# 3 Gallon Mr. Aqua Vertical Build!



## klink67 (Feb 14, 2010)

I just started my 3 gallon Mr. Aqua Pico. all thats in there now is some live rock and live sand.

Equipment:

3 gallon Mr. Aqua vertical bowfront

LED Moonlight

Livestock:

6 lbs Fiji Live Rock

6 lbs Live Sand

2 Cerith snails

This tank is going to have a par38 led lamp over it and I am planning on having it a mostly sps and chalice tank. Since its small I can spend money on the expensive chalice frags.

AC50 and heater will be here next friday. Also planning on an ATO with Kalk


----------



## CLUSTER ONE (Aug 2, 2006)

You've done sw before right? SPS in a pico isn't like when they are in larger tanks. Deffinitly possible but you will have to work on keeping the tank clean and stable. Im sure the ATO and kalk will help though.


----------



## klink67 (Feb 14, 2010)

I only have a pico and my piranha cube so it shouldn't be a problem with upkeep. I should be able to grow SPS with the equipment I am getting. The light and the ATO of a big part of sustaining them in a pico.

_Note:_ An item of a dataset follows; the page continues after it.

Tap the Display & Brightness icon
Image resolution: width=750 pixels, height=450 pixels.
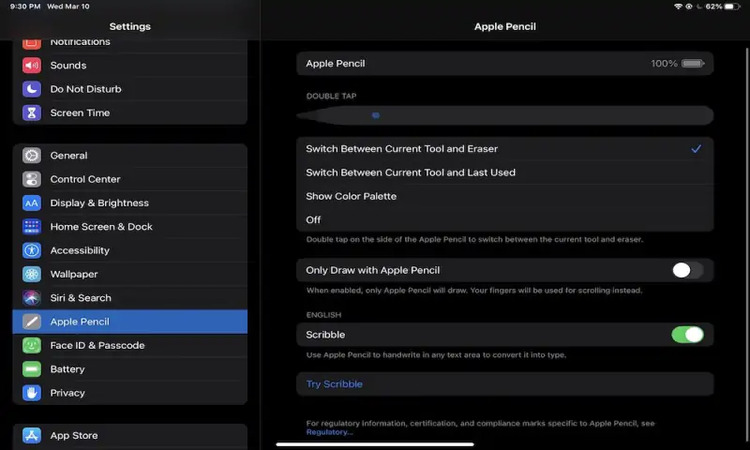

I dont think I am going to do any fish but am looking different types of shrimp either a wenerae mantis or skunk cleaner shrimp. I am going to pick one large shrimp or a pair of medium shrimp.

Cluster are you a member on nano-reef?


----------



## CLUSTER ONE (Aug 2, 2006)

klink67 said:


> I only have a pico and my piranha cube so it shouldn't be a problem with upkeep. I should be able to grow SPS with the equipment I am getting. The light and the ATO of a big part of sustaining them in a pico.
> 
> I dont think I am going to do any fish but am looking different types of shrimp either a wenerae mantis or skunk cleaner shrimp. I am going to pick one large shrimp or a pair of medium shrimp.
> 
> Cluster are you a member on nano-reef?


A fish that would be good for that tank size would be a yellow clown goby. Something like pom pom shrimp or sexy shrimps would be cool. My username is sean-820 at NR though im have mayby 100 posts since I joined it in 08.

With an ATO you just have to be sure to keep up with waterchanges to keep the tank clean since there won't be any skimmer. With the tank being only 3g changing 0.5-1g at a time every week or so could work with sps but 3g tanks are alot easier to crash then larger tanks so don't slack on maitnence.


----------



## CLUSTER ONE (Aug 2, 2006)

Whats the light on it in the second pic?


----------



## klink67 (Feb 14, 2010)

Its a cheap led moonlight that I bought on ebay for $5. I dont have a lot of spare equipment to work with since I am at school.

I have had saltwater tank ever since 2005 with my 36 gallon lionfish tank, then my aquapod 12 frogfish reef, 5.5 gallon reef, and now a 3 gallon.

I always struggled between having a piranha tank or a reef aquarium and now I have both. It is going to be kind of tuff getting both my planted tank and pico stocked.


----------



## klink67 (Feb 14, 2010)

I have decided that this is going to be a maxi mini/sps tank. Also going to have a trio of sexy shrimp or some king of cool nem shrimp.


----------



## shiver905 (May 27, 2009)

Those maxi minis are sick,
I have a few myself,

They are super cool and colorfull


----------



## CLUSTER ONE (Aug 2, 2006)

I want some of them, From what I hear they do fine in softcoral/lps conditions and don;'t need high lightign or filtrtation like some anemonies correct?


----------



## hyphen (Apr 4, 2004)

good luck


----------



## CLUSTER ONE (Aug 2, 2006)

Any updates? Im specificaly interested in how you like the par38 and a pic with it if possible.


----------